Am liebsten ist es mir, wenn die Männer nicht in
mir sondern auf mir abspritzen und ihre ganze Samensahne
auf meine Titten nacheinander oder auch gleichzeitig verteilen.
Ich finde, die Situation ist eine in jeder Hinsicht
ideale Lösung: Ich brauche mich um Nichts zu kümmern
und kann mich - neben meinem Sexleben - ganz auf mein inzwischen
angefangenes Studium konzentrieren. Meine Gentlemen erfüllen
alle meine Wünsche (Wohnung, Kleidung, Lebensmittel, Taschengeld
etc.) und erhalten dafür ein Höchstmaß an Diskretion,
Schutz vor Geschlechtskrankheiten, viele "Besuchstermine"
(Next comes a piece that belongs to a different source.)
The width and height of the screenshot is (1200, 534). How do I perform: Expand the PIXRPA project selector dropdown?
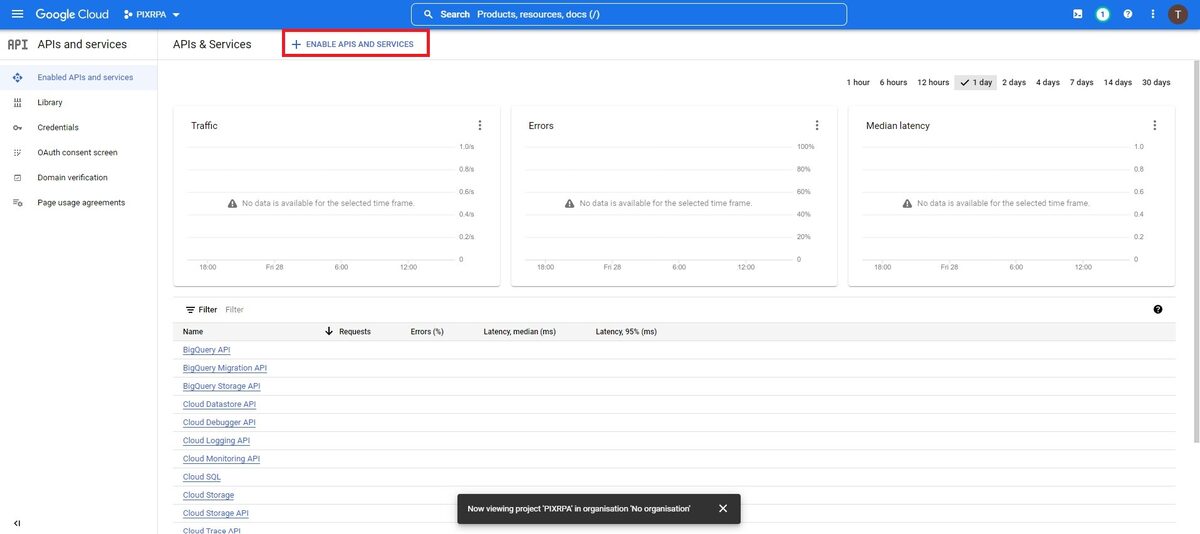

und natürlich jede Menge Spass und Geilheit. Hinzu kommt die
Vertrautheit einer echten Geliebten, mit der man auch mal Probleme
besprechen kann. Und: Wenn man es durch Vier teilt, ist es für
jeden von ihnen erschwinglich und fällt auch
den prüden Ehefrauen nicht auf.
Vor
zwei Wochen habe ich für meine Liebesdienste sogar einen süßen
kleinen Corsa zum Geburtstag bekommen. Mein ganzer Stolz!! Ich kann
es selbst noch nicht fassen.
Übrigens: Meine Komilitonen und Freunde haben keine
Ahnung, woher ich mir das alles leisten kann. Sie denken, dass ich
reiche Eltern habe. Meinen Eltern hingegen habe ich weissgemacht,
dass ich fast jeden Tag Nachhilfe in Mathematik gebe. Irgendwie
ist ja auch was Wahres dran - Nur geht es eben nicht
um Mathematik sondern eher um "Biologie".
Ich
denke, dass viele attraktive Mädchen die gleichen Chancen wie
ich haben und sie auch nutzen sollten. Denn die Studentenzeit
muss keineswegs nur aus ständiger Sparsamkeit, einem Minizimmer
im Studentenwohnheim mit Etagenklo und dem Examensstress bestehen.
Also versucht Euer Glück - Es gibt noch genug Männern,
die sich eine willige Dauer-Geliebte ohne Beziehungskiste und Ehewünsche
etwas kosten lassen."
Jutta ist offenbar ein schlaues Girl, das konsequent
seine Ziele verfolgt. Bestimmt wird sie auch im Studium Erfolg haben,
was wir von erotik.de ihr von Herzen wünschen. Wenn es mehr
solcher "tapferen" Mädchen gibt, wird sicherlich
das Sexleben der Männer um einige Abenteuer bunter.